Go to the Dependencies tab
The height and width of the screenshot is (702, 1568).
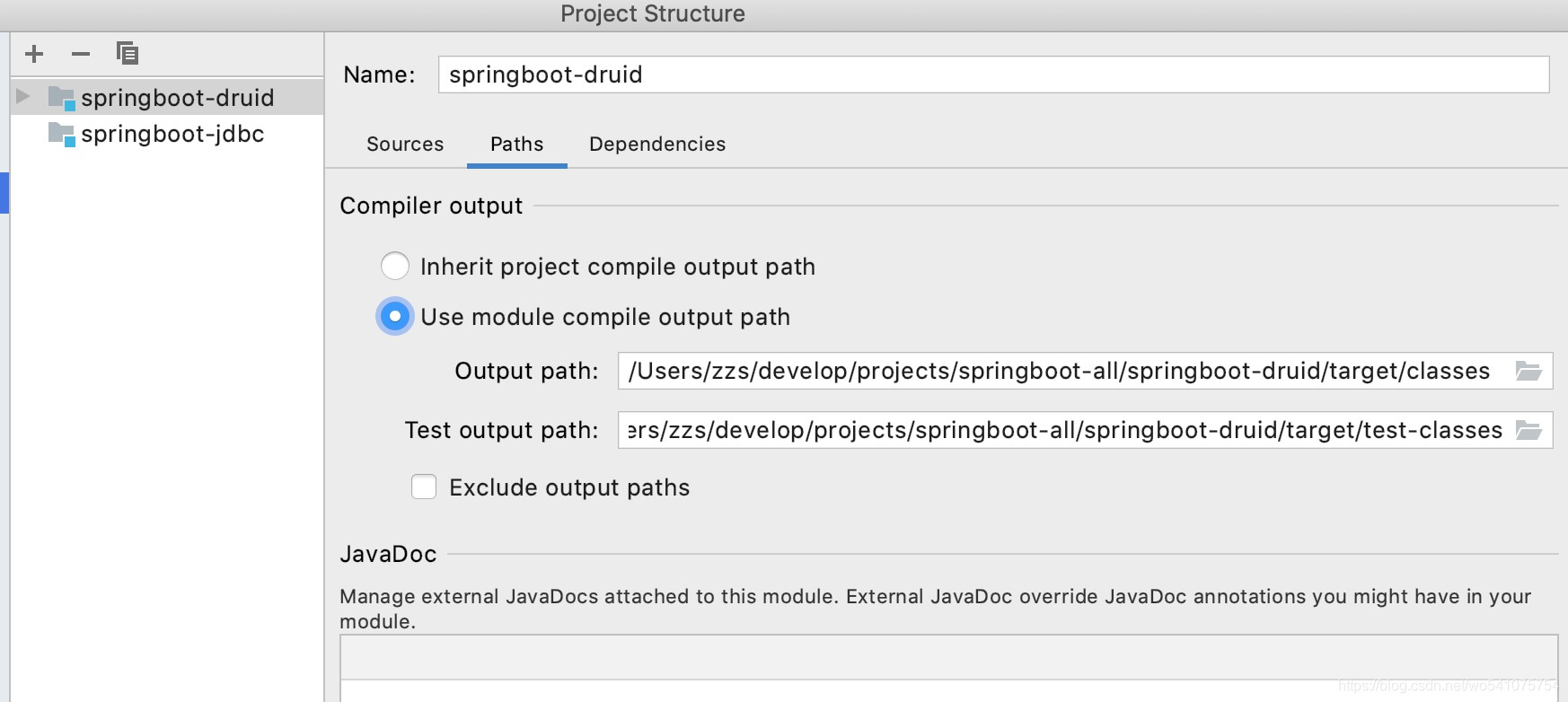(x=657, y=145)
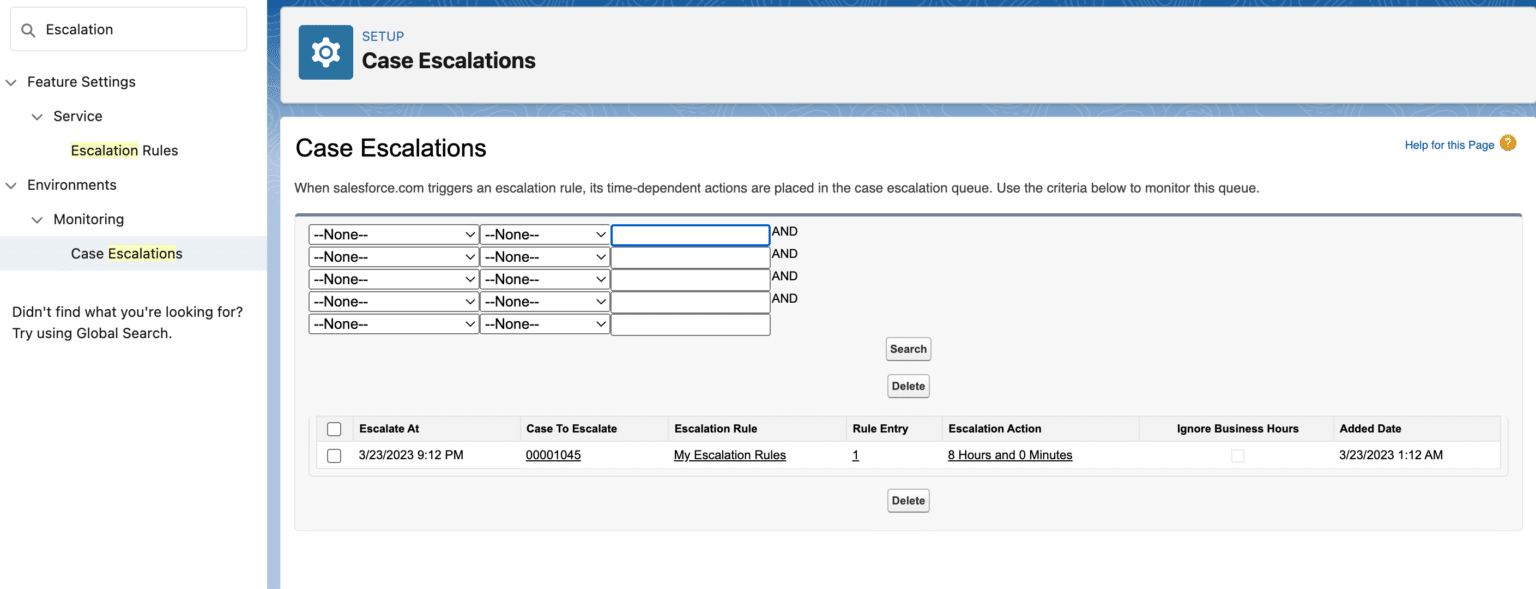Collapse the Environments tree section
This screenshot has height=589, width=1536.
point(12,185)
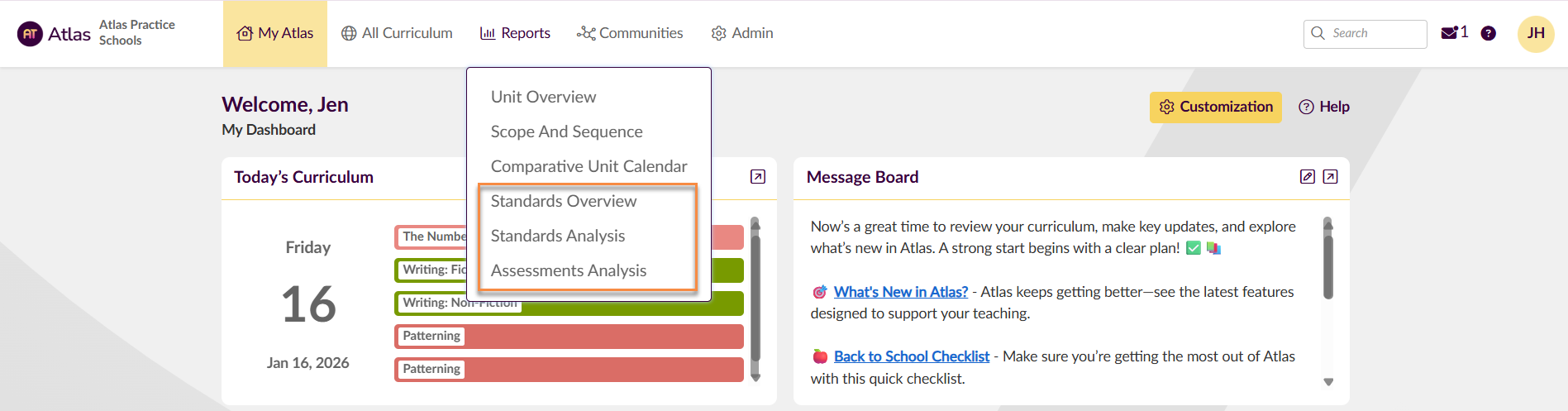Open the What's New in Atlas link
The height and width of the screenshot is (411, 1568).
(x=900, y=292)
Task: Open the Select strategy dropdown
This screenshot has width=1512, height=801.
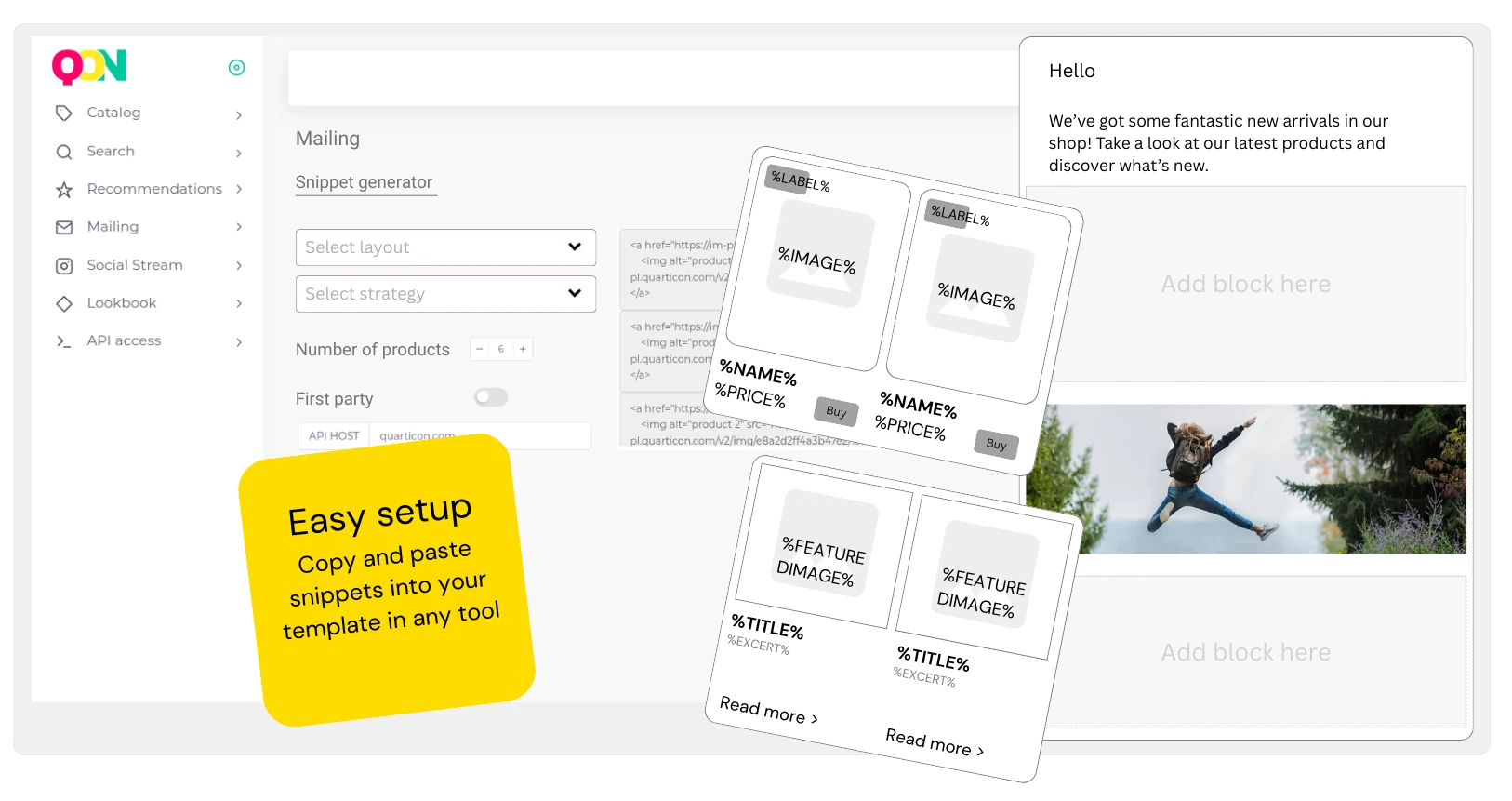Action: point(445,294)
================================
● What to produce:
All that is needed is the span from the line with "Task: Open the Select strategy dropdown" through the last line of the material above, reproduced exactly and free of pictures.

● Written solution:
Task: Open the Select strategy dropdown
This screenshot has width=1512, height=801.
Action: point(445,294)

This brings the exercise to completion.